-------- Provided material --------
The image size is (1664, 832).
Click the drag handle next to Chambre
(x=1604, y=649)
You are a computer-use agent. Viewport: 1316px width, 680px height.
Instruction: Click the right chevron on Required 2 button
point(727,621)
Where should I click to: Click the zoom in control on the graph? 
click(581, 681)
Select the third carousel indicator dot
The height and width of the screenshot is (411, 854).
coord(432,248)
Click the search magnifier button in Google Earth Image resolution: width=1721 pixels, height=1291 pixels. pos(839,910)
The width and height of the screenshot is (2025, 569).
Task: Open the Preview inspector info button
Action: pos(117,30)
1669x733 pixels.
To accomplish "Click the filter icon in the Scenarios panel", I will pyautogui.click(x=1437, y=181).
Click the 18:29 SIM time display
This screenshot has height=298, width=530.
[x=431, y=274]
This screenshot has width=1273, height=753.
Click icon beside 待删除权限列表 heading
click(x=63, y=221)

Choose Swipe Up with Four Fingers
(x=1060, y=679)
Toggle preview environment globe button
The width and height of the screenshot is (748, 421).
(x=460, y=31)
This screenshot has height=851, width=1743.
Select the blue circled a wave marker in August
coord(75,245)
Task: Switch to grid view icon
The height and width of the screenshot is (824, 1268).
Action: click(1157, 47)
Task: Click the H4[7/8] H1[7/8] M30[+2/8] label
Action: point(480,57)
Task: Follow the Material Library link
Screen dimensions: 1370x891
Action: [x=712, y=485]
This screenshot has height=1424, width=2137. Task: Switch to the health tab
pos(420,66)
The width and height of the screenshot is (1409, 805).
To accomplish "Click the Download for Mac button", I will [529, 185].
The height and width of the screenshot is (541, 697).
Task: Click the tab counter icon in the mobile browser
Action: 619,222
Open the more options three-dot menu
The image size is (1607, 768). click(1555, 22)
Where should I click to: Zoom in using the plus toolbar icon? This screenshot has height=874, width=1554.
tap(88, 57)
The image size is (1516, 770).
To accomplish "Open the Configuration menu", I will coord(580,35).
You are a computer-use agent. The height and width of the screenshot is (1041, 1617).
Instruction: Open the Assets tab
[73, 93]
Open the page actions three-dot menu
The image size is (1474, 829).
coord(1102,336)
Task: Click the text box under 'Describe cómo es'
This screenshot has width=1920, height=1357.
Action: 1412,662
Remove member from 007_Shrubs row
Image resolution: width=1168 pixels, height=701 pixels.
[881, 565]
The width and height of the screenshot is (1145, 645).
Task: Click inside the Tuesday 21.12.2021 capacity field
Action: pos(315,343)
--------
• [Task]:
Word for word, give the records again.

• [Answer to this problem]:
The image size is (1664, 832).
Click the drag handle next to Chambre
(x=1604, y=649)
You are a computer-use agent. Viewport: 1316px width, 680px height.
Instruction: Click the right chevron on Required 2 button
point(727,621)
Where should I click to: Click the zoom in control on the graph? 
click(581, 681)
Select the third carousel indicator dot
The height and width of the screenshot is (411, 854).
coord(432,248)
Click the search magnifier button in Google Earth Image resolution: width=1721 pixels, height=1291 pixels. pos(839,910)
The width and height of the screenshot is (2025, 569).
Task: Open the Preview inspector info button
Action: pos(117,30)
1669x733 pixels.
To accomplish "Click the filter icon in the Scenarios panel", I will pyautogui.click(x=1437, y=181).
Click the 18:29 SIM time display
This screenshot has height=298, width=530.
[x=431, y=274]
This screenshot has width=1273, height=753.
Click icon beside 待删除权限列表 heading
click(x=63, y=221)

Choose Swipe Up with Four Fingers
(x=1060, y=679)
Toggle preview environment globe button
The width and height of the screenshot is (748, 421).
(x=460, y=31)
This screenshot has height=851, width=1743.
Select the blue circled a wave marker in August
coord(75,245)
Task: Switch to grid view icon
The height and width of the screenshot is (824, 1268).
Action: click(1157, 47)
Task: Click the H4[7/8] H1[7/8] M30[+2/8] label
Action: point(480,57)
Task: Follow the Material Library link
Screen dimensions: 1370x891
Action: [x=712, y=485]
This screenshot has height=1424, width=2137. Task: Switch to the health tab
pos(420,66)
The width and height of the screenshot is (1409, 805).
To accomplish "Click the Download for Mac button", I will [529, 185].
The height and width of the screenshot is (541, 697).
Task: Click the tab counter icon in the mobile browser
Action: 619,222
Open the more options three-dot menu
The image size is (1607, 768). click(1555, 22)
Where should I click to: Zoom in using the plus toolbar icon? This screenshot has height=874, width=1554.
tap(88, 57)
The image size is (1516, 770).
To accomplish "Open the Configuration menu", I will coord(580,35).
You are a computer-use agent. The height and width of the screenshot is (1041, 1617).
Instruction: Open the Assets tab
[73, 93]
Open the page actions three-dot menu
The image size is (1474, 829).
coord(1102,336)
Task: Click the text box under 'Describe cómo es'
This screenshot has width=1920, height=1357.
Action: 1412,662
Remove member from 007_Shrubs row
Image resolution: width=1168 pixels, height=701 pixels.
[881, 565]
The width and height of the screenshot is (1145, 645).
Task: Click inside the Tuesday 21.12.2021 capacity field
Action: pos(315,343)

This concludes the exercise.